Under President Robert
Mugabe's price control programme, his customers cannot cover the
cost of their goods, so they have stopped placing orders.
"They simply can't
sell, otherwise they are going to make a massive loss," said
the businessman, a British-born naturalised Zimbabwean who cannot
be identified for fear of reprisals.
"Every millilitre
we would produce we would produce at a huge loss."
The factory, on an industrial
estate in Zimbabwe's second city, is a stark demonstration of what
happens when economics are ignored.
It is a basic principle
of markets that price is determined by supply and demand. If an
outside agency, such as the ideologically Marxist Zanu-PF government,
instead sets the price too low, suppliers will not produce - hence
the empty shelves in Zimbabwe's supermarkets. Price inspectors have
descended on shops across the country to enforce the government's
order cutting prices to June 18 levels, forcing them to sell their
stock cheap to the queues of people who line up to take advantage
of the opportunity.
"It's literally
looting that's taking place," said the factory owner.
"Of course when
those raids take place they have informed all their friends.
"We don't have any
stock for those people to pillage.
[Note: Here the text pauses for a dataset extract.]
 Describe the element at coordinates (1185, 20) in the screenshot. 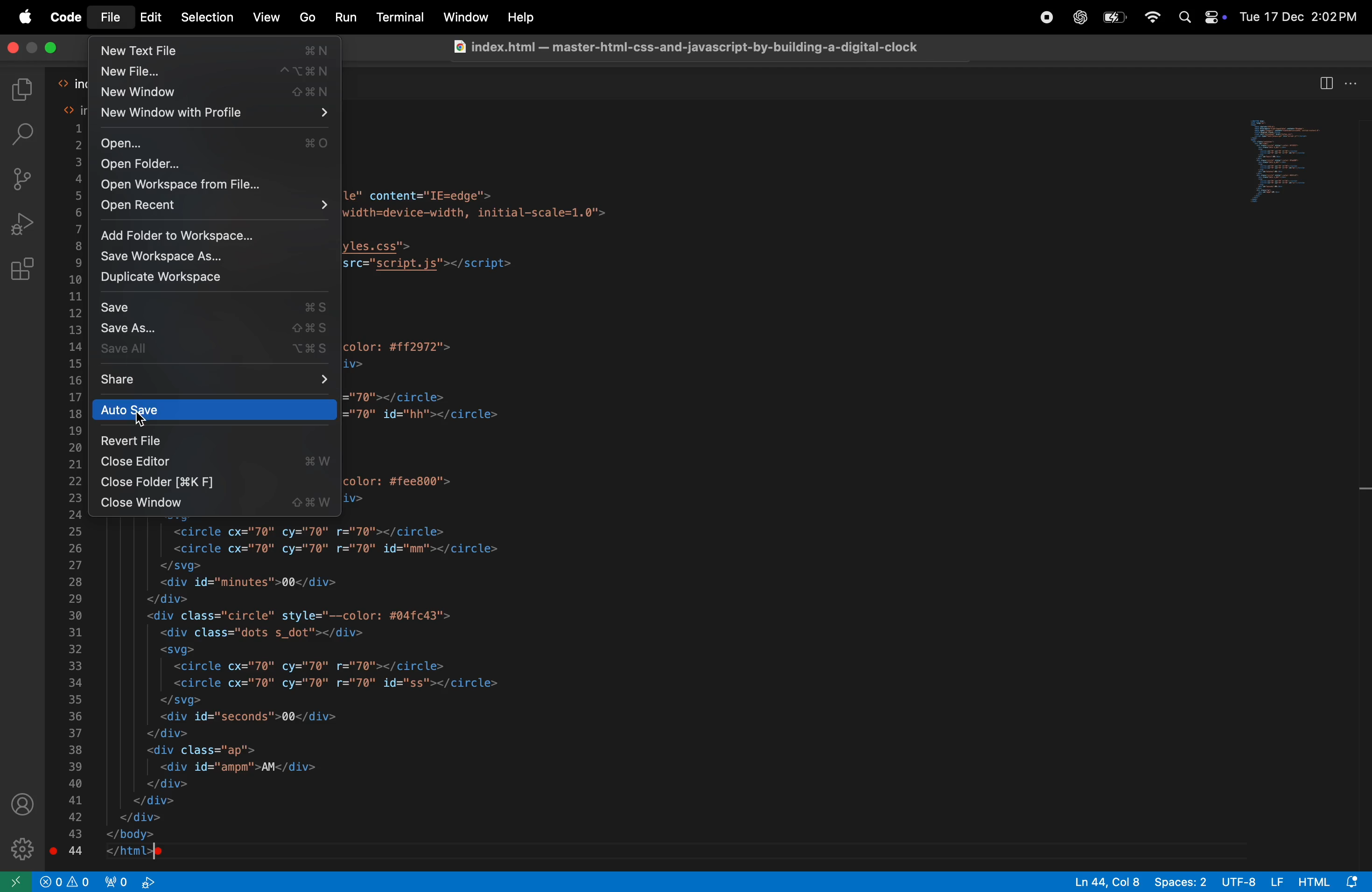

I see `search` at that location.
We have no raw materials in store,
we have no packaging. Then of course there is the next level of
threat. They now say 'if you don't open to trade we will withdraw
your trading licence and take over your business'.
"This is building
fear and fear is their weapon, their one and only weapon these days.
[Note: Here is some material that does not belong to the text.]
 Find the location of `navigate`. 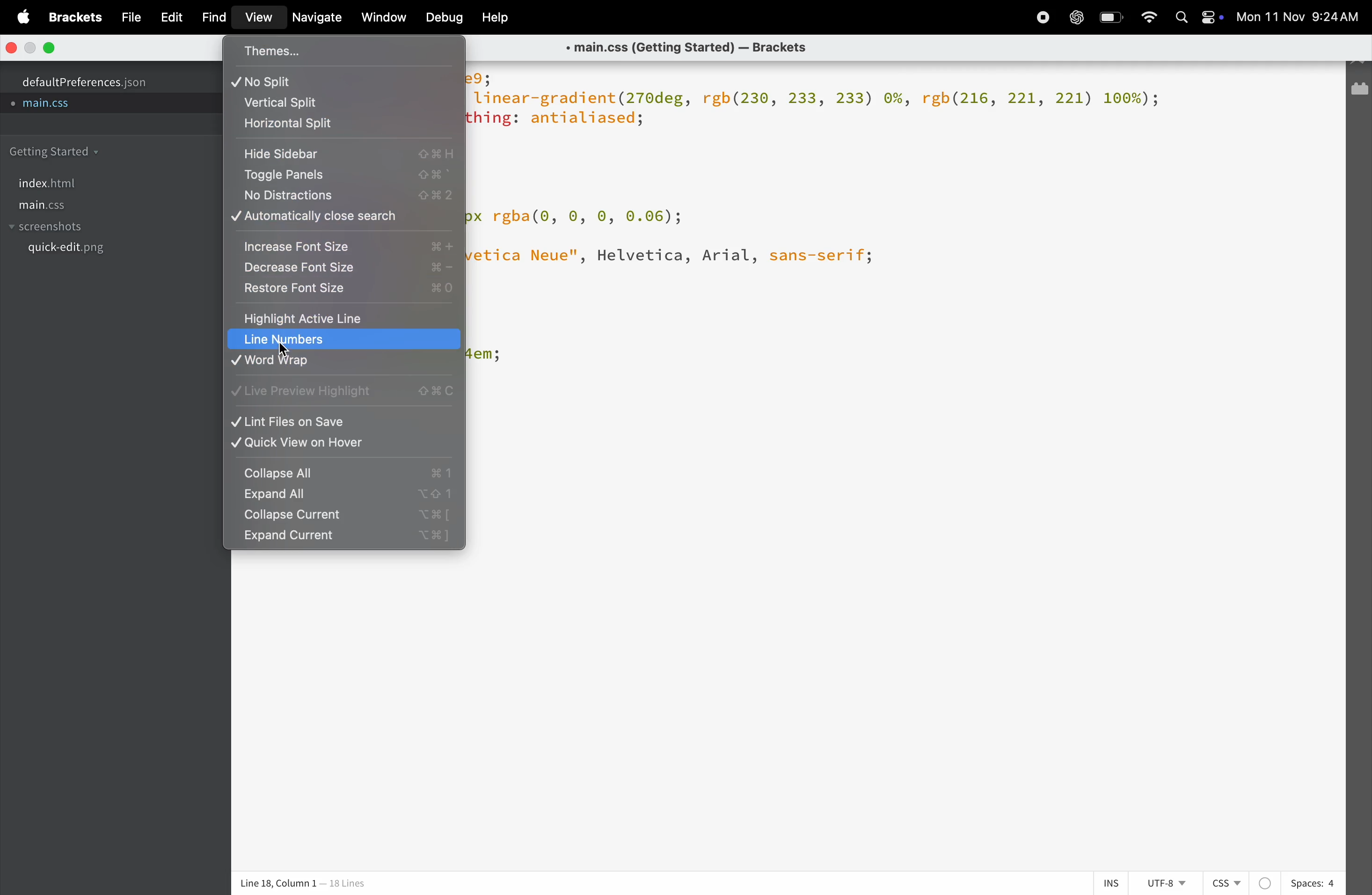

navigate is located at coordinates (314, 18).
You have a bunch of geriatrics who have thrived on ego, power and
greed.
"The government
is like a rabid jackal, snapping in a corner. It doesn't care who
it infects with rabies, it knows it is going to die."
For now his workers are
still being paid from the firm's reserves, but the situation is
untenable in the longer term.
"We have a three-month
contingency plan where we can sustain our workers and staff, keep
them fed and housed," he said. "Beyond that there is no
plan."
Already most Zimbabweans
are unemployed and the interconnected nature of business means the
impact of the price controls ripples far beyond each affected firm.
For example, no tinned food can be processed as the country's only
can manufacturer cannot afford to import an essential compound.
Industrial production,
estimated at 20 per cent of capacity before the chaos began, has
fallen by two fifths.
Businesses will be taken
over, handed out to cronies of the government and asset stripped,
the entrepreneur believes, in the same way as white-owned commercial
farms were, with similar consequences for Zimbabwe's economy.
It is not idle speculation.
Obert Mpofu, the architect of the price control programme, this
week told the state-controlled Chronicle newspaper that hyperinflation
was due to profiteering companies. By the end of the year his task
force will have "completely wiped out corrupt individuals and
firms" in the economy, he said.
So far around 7,500 retailers
and managers have been arrested for failing to heed the price directive.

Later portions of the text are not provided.